Hazard assessment for river flooding using river discharge statistics: Accessing data

Hazard assessment for river flooding using river discharge statistics: Accessing data#

A workflow from the CLIMAAX Handbook and FLOODS GitHub repository.
See our how to use risk workflows page for information on how to run this notebook.

This notebook illustrates how the river discharges dataset can be downloaded via API from the Copernicus Data Store (CDS) for subsequent use in the analysis.

Note

The CDS dataset is downloaded for the entire Europe, it is not possible to subset it by area prior to downloading. CLIMAAX provides a dataset mirror for regional data access.

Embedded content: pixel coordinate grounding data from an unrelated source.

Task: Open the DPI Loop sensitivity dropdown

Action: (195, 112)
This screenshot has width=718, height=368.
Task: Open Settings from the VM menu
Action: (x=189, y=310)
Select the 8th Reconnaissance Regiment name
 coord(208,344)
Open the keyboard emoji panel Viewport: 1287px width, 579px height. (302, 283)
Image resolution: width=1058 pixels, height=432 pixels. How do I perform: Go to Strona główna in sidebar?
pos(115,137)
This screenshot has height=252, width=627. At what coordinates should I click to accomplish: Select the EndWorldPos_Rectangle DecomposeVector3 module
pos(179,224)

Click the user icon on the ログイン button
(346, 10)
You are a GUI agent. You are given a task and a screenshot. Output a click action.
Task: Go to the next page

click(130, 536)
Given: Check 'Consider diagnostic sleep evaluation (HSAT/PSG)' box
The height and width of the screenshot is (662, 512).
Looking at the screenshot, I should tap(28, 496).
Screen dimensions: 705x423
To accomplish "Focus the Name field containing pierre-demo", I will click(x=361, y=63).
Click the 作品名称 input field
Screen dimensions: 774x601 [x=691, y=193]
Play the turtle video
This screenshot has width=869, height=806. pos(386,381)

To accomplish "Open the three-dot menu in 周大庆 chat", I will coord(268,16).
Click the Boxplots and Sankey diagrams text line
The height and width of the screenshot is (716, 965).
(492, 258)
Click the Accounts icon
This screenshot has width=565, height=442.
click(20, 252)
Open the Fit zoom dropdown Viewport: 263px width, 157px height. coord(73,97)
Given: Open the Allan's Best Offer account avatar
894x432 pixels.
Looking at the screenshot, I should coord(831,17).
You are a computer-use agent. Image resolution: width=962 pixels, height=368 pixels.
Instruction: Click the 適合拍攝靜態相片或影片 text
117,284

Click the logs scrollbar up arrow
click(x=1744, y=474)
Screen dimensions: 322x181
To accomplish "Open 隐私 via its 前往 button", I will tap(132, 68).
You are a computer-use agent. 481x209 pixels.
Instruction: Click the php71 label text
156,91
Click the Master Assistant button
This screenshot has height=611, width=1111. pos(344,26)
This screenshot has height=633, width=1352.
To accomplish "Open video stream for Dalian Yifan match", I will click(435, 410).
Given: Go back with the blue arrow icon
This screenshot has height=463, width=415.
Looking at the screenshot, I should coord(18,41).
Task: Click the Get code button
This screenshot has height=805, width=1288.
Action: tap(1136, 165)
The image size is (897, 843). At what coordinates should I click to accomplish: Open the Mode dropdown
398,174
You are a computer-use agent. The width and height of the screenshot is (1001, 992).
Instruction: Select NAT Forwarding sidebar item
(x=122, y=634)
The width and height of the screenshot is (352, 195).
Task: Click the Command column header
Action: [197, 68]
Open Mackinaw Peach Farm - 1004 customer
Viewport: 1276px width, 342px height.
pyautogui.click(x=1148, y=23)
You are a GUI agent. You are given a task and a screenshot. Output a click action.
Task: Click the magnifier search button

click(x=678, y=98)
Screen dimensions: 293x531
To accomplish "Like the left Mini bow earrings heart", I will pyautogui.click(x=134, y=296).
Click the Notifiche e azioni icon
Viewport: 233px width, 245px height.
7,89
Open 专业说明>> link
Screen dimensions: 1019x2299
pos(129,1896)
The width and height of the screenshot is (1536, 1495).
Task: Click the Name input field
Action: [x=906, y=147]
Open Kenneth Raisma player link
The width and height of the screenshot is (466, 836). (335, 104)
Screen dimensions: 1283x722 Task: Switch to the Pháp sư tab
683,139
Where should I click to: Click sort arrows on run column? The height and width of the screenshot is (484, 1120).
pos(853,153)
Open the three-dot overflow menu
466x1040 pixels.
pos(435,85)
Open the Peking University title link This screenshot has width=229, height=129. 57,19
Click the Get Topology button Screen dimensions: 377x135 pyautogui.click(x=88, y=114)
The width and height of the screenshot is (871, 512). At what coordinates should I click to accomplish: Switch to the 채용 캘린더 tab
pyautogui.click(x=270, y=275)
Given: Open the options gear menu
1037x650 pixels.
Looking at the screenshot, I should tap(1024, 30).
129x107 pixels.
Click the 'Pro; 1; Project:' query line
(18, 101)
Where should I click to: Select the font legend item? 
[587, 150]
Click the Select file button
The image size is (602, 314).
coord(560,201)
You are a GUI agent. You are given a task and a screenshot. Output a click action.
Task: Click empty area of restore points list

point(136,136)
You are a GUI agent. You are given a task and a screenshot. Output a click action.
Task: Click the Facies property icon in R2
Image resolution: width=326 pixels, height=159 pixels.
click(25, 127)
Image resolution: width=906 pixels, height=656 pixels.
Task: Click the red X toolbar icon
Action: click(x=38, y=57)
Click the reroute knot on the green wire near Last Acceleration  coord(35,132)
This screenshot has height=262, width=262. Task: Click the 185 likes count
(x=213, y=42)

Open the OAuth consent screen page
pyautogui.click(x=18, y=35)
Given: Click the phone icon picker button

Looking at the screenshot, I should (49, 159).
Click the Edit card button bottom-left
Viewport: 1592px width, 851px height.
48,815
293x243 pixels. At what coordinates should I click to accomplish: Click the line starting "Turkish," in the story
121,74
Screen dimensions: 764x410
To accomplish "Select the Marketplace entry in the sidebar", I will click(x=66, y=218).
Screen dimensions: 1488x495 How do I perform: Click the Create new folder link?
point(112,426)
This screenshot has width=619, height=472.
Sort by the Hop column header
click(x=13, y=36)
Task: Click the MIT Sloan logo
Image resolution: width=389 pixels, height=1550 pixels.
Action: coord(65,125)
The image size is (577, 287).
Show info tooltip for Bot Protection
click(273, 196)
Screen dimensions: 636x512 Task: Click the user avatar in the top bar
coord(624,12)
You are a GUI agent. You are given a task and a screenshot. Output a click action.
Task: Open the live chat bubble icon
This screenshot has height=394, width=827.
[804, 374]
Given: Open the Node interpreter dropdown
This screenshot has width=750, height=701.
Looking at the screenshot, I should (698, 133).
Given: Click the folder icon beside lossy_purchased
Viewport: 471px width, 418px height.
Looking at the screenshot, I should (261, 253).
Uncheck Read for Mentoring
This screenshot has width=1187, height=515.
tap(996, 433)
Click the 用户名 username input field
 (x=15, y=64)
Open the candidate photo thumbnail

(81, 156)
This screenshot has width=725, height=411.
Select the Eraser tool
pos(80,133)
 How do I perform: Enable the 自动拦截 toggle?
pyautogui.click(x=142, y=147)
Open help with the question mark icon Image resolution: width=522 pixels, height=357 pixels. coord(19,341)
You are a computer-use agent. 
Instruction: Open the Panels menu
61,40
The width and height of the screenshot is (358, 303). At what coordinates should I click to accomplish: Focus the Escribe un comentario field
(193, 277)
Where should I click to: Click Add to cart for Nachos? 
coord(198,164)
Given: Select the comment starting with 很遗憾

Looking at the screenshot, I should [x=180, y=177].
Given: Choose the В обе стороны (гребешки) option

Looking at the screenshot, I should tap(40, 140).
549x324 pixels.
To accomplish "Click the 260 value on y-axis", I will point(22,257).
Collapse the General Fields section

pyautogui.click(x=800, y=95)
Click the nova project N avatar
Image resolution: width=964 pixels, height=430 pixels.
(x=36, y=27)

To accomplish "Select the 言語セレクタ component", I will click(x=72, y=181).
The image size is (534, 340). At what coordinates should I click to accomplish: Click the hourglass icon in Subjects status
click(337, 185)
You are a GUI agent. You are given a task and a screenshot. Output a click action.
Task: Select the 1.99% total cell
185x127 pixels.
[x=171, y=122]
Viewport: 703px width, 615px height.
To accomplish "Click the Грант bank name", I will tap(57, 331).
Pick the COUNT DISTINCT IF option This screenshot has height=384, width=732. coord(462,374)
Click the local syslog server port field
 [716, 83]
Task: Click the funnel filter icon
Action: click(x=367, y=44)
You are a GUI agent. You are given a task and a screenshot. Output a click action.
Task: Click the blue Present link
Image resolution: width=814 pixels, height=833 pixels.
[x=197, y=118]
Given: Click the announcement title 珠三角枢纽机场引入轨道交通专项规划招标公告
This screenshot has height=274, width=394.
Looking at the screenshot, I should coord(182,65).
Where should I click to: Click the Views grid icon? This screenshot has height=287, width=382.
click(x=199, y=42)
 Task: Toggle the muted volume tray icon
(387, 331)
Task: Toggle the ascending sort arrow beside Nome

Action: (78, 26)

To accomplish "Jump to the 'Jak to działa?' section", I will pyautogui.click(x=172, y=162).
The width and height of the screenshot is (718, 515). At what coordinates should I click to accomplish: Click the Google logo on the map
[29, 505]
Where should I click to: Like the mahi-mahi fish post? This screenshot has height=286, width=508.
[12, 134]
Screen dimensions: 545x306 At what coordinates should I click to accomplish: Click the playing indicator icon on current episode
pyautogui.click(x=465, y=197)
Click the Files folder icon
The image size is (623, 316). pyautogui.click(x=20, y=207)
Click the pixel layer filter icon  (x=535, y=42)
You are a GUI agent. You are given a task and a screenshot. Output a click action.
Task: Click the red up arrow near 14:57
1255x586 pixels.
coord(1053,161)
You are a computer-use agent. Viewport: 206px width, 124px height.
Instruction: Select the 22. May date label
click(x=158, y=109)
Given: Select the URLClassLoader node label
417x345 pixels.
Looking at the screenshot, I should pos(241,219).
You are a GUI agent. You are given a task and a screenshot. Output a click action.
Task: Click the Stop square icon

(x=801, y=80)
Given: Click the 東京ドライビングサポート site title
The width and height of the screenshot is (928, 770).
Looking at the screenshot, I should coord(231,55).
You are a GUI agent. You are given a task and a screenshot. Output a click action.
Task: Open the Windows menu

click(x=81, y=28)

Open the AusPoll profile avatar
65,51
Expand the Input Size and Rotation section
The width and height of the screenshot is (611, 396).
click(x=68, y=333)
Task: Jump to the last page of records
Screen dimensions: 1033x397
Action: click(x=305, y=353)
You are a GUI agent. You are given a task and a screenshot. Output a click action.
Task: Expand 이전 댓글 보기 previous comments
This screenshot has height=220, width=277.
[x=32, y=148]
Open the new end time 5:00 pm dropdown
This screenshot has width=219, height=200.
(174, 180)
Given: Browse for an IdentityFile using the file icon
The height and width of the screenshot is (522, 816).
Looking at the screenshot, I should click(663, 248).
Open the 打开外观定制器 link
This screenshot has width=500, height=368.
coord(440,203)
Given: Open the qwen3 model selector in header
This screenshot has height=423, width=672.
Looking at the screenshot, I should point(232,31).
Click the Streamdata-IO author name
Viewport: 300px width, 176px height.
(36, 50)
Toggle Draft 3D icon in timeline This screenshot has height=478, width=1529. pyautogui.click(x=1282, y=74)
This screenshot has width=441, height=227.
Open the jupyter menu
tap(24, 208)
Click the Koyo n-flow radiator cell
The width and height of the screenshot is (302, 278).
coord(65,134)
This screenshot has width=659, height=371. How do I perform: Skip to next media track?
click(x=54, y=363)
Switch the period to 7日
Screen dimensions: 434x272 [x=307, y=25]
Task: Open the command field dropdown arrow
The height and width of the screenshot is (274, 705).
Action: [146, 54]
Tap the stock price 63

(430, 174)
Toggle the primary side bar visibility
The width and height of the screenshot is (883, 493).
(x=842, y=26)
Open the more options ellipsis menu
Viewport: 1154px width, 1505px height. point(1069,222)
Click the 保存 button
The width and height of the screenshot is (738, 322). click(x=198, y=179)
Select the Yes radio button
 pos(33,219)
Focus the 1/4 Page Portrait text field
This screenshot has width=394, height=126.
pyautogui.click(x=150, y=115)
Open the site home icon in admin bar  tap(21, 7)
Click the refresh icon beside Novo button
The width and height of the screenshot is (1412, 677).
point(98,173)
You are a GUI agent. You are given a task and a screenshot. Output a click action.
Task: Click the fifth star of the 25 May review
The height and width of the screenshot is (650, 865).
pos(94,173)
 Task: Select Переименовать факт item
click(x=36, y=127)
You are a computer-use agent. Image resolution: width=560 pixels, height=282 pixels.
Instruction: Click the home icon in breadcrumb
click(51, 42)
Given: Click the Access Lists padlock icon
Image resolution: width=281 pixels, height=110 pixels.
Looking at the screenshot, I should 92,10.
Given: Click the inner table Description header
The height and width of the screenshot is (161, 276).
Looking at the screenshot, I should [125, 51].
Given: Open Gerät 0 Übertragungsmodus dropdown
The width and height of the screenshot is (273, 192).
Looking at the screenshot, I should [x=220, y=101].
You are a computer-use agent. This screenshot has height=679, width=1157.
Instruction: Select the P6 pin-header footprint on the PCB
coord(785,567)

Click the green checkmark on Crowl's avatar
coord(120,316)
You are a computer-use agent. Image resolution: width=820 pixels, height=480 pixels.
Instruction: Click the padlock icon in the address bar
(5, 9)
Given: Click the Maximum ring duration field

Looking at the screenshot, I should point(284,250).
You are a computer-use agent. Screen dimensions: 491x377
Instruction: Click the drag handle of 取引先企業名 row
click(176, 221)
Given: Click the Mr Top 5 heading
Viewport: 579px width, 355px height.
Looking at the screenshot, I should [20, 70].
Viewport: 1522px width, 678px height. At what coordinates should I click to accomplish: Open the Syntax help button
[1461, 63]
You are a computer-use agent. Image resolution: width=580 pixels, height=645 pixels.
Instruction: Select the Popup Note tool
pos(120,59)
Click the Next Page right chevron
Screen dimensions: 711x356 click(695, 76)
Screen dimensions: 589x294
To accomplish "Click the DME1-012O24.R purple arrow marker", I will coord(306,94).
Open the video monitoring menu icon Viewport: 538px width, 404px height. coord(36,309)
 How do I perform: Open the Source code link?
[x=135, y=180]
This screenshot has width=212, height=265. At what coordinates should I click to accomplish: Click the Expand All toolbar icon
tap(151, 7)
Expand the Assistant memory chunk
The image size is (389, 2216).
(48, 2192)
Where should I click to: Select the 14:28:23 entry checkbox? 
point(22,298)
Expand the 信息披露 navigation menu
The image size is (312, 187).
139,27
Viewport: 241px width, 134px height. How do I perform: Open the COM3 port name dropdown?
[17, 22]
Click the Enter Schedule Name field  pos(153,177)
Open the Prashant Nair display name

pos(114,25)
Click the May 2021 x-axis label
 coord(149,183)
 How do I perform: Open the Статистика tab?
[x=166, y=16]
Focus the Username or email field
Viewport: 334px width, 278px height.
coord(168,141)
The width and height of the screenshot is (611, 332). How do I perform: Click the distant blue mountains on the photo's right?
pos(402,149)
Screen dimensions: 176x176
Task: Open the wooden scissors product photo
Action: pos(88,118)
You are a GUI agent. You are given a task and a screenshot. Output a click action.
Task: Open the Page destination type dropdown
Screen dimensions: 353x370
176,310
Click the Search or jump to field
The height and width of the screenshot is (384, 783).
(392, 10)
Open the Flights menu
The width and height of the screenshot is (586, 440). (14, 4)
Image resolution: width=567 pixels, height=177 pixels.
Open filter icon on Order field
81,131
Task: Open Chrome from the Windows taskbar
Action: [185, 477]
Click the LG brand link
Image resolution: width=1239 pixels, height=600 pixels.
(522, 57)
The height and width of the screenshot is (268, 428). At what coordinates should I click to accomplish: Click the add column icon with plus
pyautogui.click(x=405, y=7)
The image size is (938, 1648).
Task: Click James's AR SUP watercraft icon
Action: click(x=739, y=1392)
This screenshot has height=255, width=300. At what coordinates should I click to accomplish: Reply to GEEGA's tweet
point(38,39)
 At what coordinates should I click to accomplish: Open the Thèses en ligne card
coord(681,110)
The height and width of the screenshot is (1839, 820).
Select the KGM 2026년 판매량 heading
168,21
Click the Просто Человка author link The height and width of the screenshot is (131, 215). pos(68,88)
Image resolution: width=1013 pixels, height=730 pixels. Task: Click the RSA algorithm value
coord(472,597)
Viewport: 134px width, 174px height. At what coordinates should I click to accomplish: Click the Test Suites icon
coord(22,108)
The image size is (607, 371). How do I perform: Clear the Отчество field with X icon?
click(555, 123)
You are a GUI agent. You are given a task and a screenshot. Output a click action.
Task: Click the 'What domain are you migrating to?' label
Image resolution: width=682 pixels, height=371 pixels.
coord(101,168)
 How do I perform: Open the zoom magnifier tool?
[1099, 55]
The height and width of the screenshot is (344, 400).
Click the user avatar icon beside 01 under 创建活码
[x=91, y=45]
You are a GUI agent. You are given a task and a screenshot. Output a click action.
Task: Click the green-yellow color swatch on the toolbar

To use the dataset mirror, skip this data access notebook and go directly to the timeseries analysis notebook.

Preparation work#

Load libraries#

Find more info about the libraries used in this workflow here

In this notebook we will use the following Python libraries:

os - provides a way to interact with the operating system, allowing the creation of directories and file manipulation.
zipfile - library for working with ZIP archives.
cdsapi - a library to request data from the datasets listed in the CDS catalogue.

These libraries enable the download and preprocessing of the datasets included in the river discharge analysis workflow.

import os
import zipfile

import cdsapi

Create the directory structure#

In the next cell will create the directory called FLOOD_RIVER_discharges in the same directory where this notebook is saved. A folder for storing data will be made as well.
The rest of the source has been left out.